New 7 Embedding Algorithms

  • embed_deepwalk() — random walks + SVD
  • embed_node2vec() — biased walks with p/q parameters
  • embed_netmf() — Network Matrix Factorization
  • embed_prone() — Procrustean Network Embedding with spectral propagation
  • embed_randne() — Random projection with power iteration
  • embed_grarep() — Multi-scale transition matrix factorization
  • embed_hope() — Higher-Order Proximity (Katz similarity)

New Node Classification (pycleora.classify)

mlp_classify(), label_propagation(), label_propagation_predict(). Accuracy and macro/weighted F1.

New Link Prediction Metrics

AUC, MRR, Hits@K scoring via link_prediction_scores().

New Community Detection

detect_communities_kmeans(), detect_communities_spectral(), detect_communities_louvain(), modularity().

Improved Louvain Community Detection

Binary adjacency fixes, proper self-loop removal, correct modularity computation.

v1.2.0

August 2025

New Multi-Scale Embedding (embed_multiscale)
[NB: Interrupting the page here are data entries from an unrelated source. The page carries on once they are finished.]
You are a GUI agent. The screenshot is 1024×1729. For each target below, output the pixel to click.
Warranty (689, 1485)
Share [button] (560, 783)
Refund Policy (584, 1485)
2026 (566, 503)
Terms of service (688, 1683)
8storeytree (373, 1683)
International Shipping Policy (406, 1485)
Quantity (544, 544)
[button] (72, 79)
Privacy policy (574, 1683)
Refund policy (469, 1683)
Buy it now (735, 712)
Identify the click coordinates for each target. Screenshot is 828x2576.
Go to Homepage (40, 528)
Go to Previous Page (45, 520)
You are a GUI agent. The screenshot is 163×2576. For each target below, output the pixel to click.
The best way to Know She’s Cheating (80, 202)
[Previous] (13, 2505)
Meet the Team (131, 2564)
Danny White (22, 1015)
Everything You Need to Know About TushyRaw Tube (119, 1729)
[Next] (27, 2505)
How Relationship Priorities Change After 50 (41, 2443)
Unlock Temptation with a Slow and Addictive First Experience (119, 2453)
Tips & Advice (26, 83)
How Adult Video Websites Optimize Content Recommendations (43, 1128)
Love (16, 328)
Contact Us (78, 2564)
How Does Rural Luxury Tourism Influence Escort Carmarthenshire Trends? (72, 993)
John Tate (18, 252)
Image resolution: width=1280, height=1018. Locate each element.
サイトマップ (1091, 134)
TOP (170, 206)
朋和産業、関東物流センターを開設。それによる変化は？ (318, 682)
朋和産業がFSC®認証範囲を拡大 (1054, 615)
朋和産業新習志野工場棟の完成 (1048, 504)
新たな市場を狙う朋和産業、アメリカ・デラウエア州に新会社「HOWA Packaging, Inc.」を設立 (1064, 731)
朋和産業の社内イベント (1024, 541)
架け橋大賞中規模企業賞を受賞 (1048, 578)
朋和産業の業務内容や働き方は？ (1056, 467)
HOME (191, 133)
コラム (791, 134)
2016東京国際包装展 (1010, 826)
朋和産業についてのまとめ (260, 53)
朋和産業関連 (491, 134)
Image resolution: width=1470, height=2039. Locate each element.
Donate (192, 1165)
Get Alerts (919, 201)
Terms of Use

Concatenation of embeddings at different propagation depths (e.g. scales=[1,2,4,8]). Captures both local and global graph structure in one vector.

New Node Feature Integration (embed_with_node_features)

Weighted combination of structural Cleora embeddings with external node attributes.

New Edge Feature Embedding (embed_edge_features)

Multi-dimensional features per edge with concat/mean/edge_only combination modes.

New I/O Module (pycleora.io_utils)

NetworkX/PyG/DGL export (to_networkx, to_pyg_data, to_dgl_graph). Save/load in NPZ, CSV, TSV, Parquet formats. Edge list export.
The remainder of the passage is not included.